I’ve been home from hospital since 29th December, which was a day of very high emotions for me, as both myself and then my hospital buddy learnt from the consultants on the ward rounds that we had indeed achieved 24 hours of stable pulse ox levels with no oxygen and were going to be discharged to our respective homes. There was the frustration of waiting for take-out meds to be dispensed and discharge letters to be typed up; the sudden and slightly deflating confirmation I could go, in what then seemed almost indecent haste, with hurried farewells; the sudden shock of walking on my own flimsy legs back through an Acute MU ward, something I had only done in my med-driven nightmares, and then to a set of lifts, and down five floors onto what seemed like an almost absurdly long corridor. I actually did mutter under my breath: ‘you have GOT to be kidding me!’ and the lovely nursing assistant – let’s call her Roxy – said ‘ooh do you need to stop, do you need me to get a wheelchair?’ – and I remembered that my wife was at the end of that seemingly endless expanse and said: No, no thank you Roxy, I can do this. I walked close to the handrail, not touching it but my hand floating as if playing my own strength on a theramin. I felt hollow and my legs seemed to have dissolved but I could still perceive the floor’s solidity and knew I was not going to fold up and fall. So I plodded slowly onwards. My time perception was still highly elastic and the walk felt like a few seconds and many minutes all at the same time. My legs did not hurt or ache at all, as I thought they might. Finally we approached the open expanse of the hospital’s main reception. I could see my wife but she was looking in many directions other than mine. I had not seen her moving, lively face for a week and the last time, I was struggling to breathe. She looked like the only, best thing in my universe and I wanted to enfold her in my pipe cleaner arms and say: Honestly, this *is* me trying to hug you.

----

Assignment
From the hospital discharge account, list in order the places the narrator walks through on the way out of the hospital.

Supplied entries

----

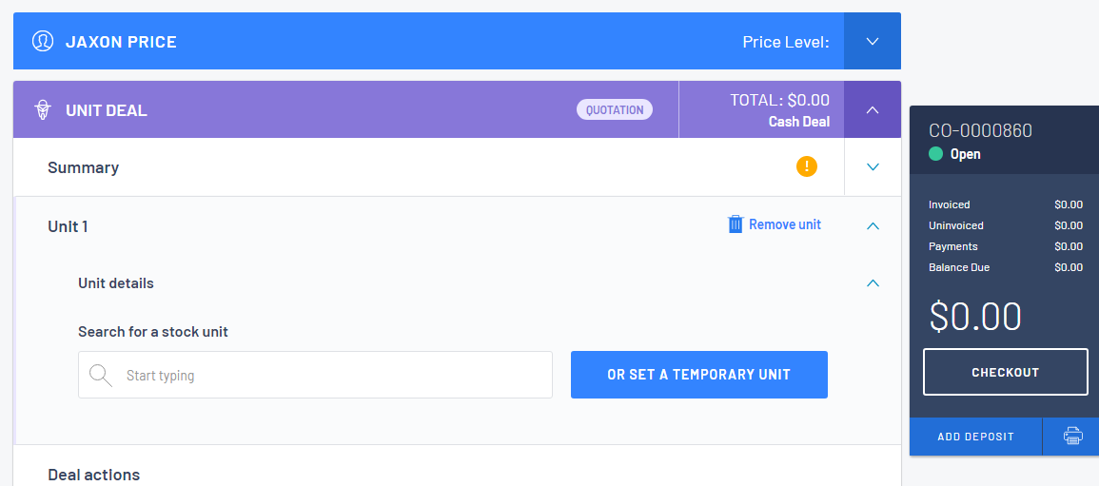The height and width of the screenshot is (486, 1099).
Task: Focus the stock unit search field
Action: pos(315,375)
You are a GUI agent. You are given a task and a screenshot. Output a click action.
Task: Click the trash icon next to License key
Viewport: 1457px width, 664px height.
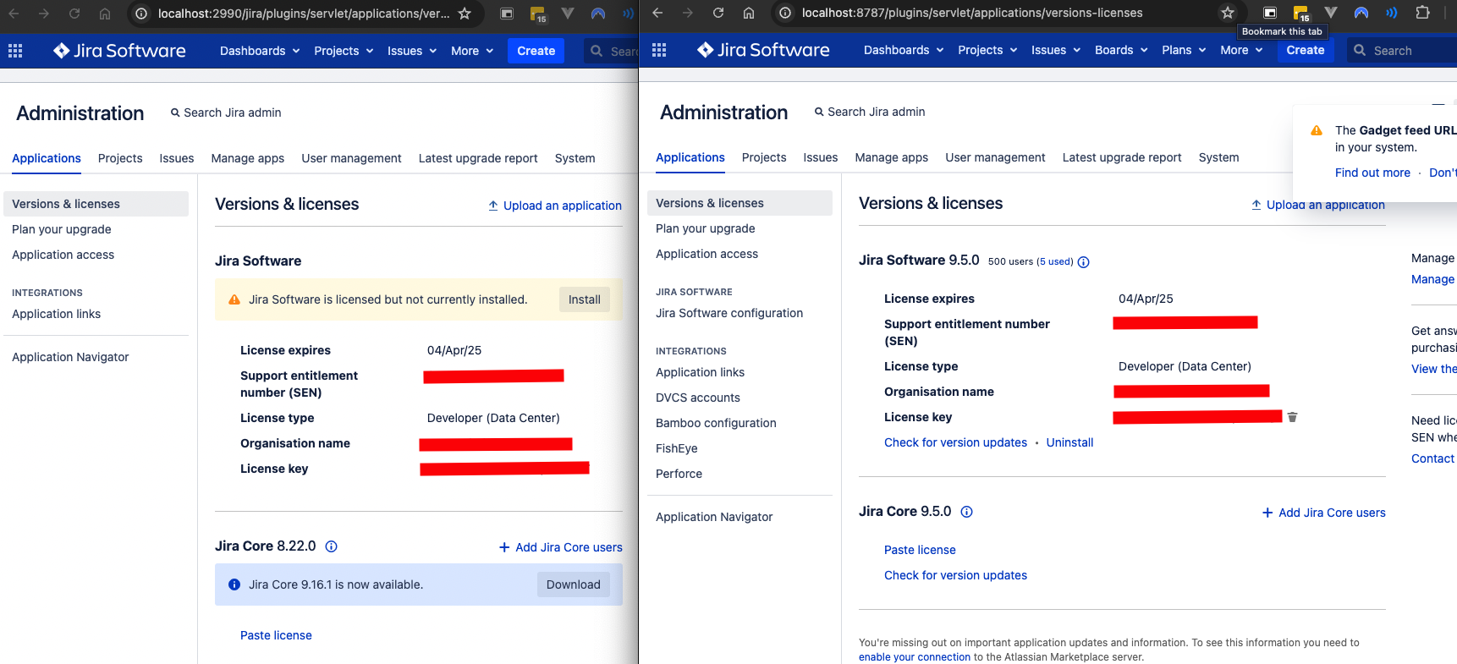(x=1292, y=417)
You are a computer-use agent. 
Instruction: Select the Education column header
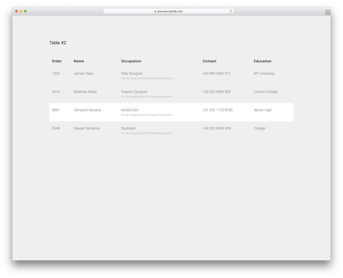tap(262, 61)
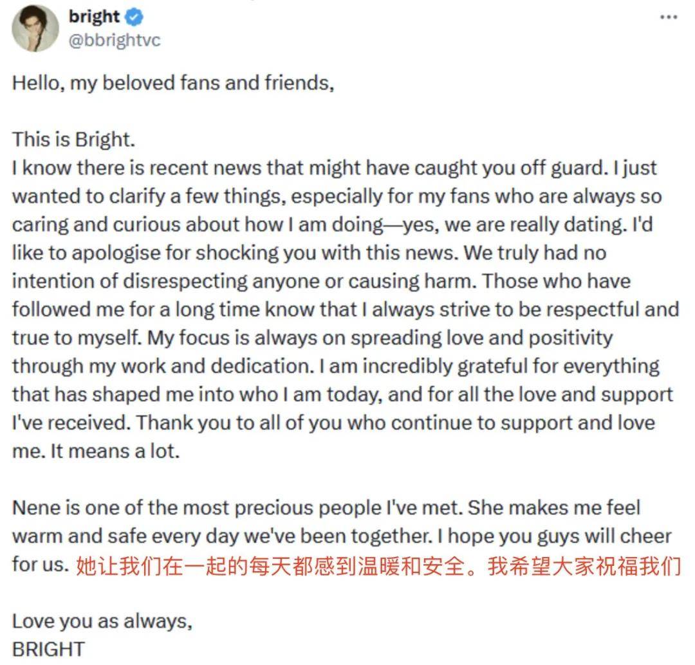Open the @bbrightvc handle link

click(115, 40)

----

Solution to the problem
1. An Acute MU ward
2. A set of lifts
3. An almost absurdly long corridor
4. The hospital's main reception